Kidney Bean Curry
Total Time: 18 mins
Preparation Time: 3 mins
Cook Time: 15 mins
Ingredients
- Servings: 2
- 2 tablespoons olive oil
- 1 medium onion
- 2 minced garlic cloves
- 1 green chili
- 1/4 teaspoon turmeric
- 1/4 teaspoon ground cumin
- 1/2 teaspoon ground coriander
- 1/4 teaspoon salt
- 1/4 teaspoon garam masala
- 1 teaspoon fresh ginger
- 1 teaspoon tomato puree
- 1 (14 ounce) can kidney beans
- 1 teaspoon butter
Recipe
- 1 heat oil in saucepan and add chopped onion and garlic.
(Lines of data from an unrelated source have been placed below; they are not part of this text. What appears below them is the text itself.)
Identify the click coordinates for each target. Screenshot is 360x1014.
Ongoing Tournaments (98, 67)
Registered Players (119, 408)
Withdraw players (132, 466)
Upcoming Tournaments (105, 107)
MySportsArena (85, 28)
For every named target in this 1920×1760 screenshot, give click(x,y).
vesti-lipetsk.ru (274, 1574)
- 2 fry for 5-6 mins then add chilli.
- 3 stir in the turmeric, cumin and coriander followed by salt and garam masala and cook for a minute.
- 4 add grated ginger and fry for a minute then stir in the tomato puree.
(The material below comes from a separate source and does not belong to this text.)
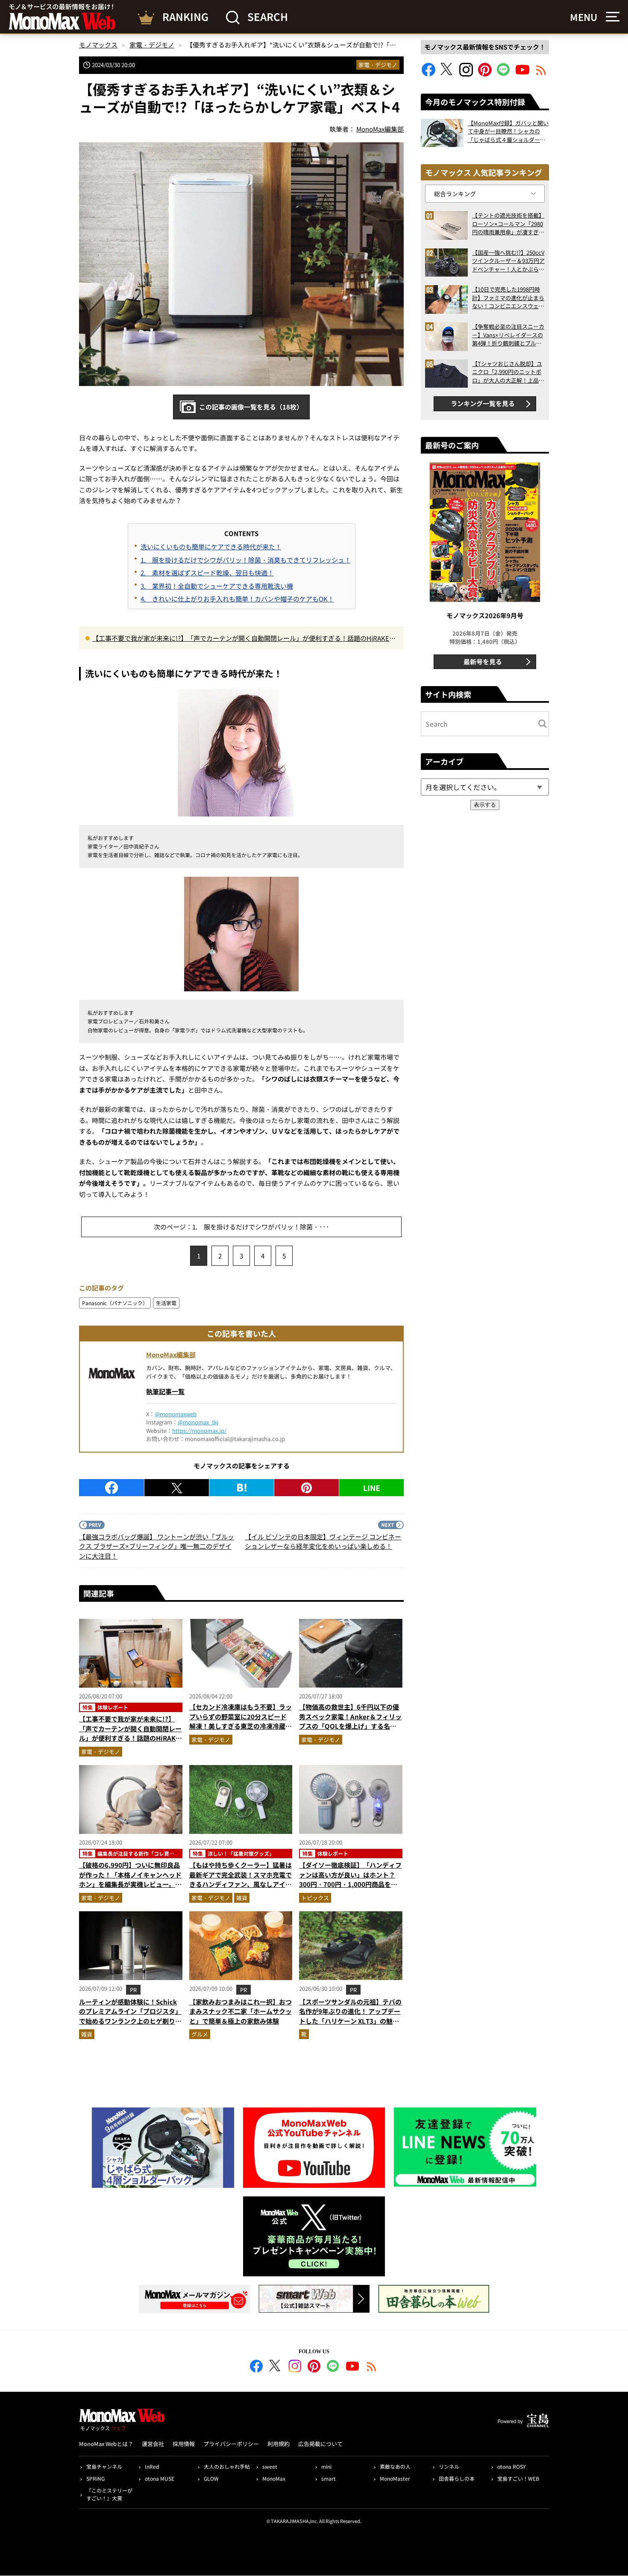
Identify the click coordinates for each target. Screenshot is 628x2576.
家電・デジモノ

- 5 add the drained and washed beans and mix well continuing to fry for another minute.
- 6 pour in 200 ml water, cover and simmer over very low heat for 3 mins until thickens or oil floats to the surface - pour this off if you wish.
- 7 stir in the butter if you are using it.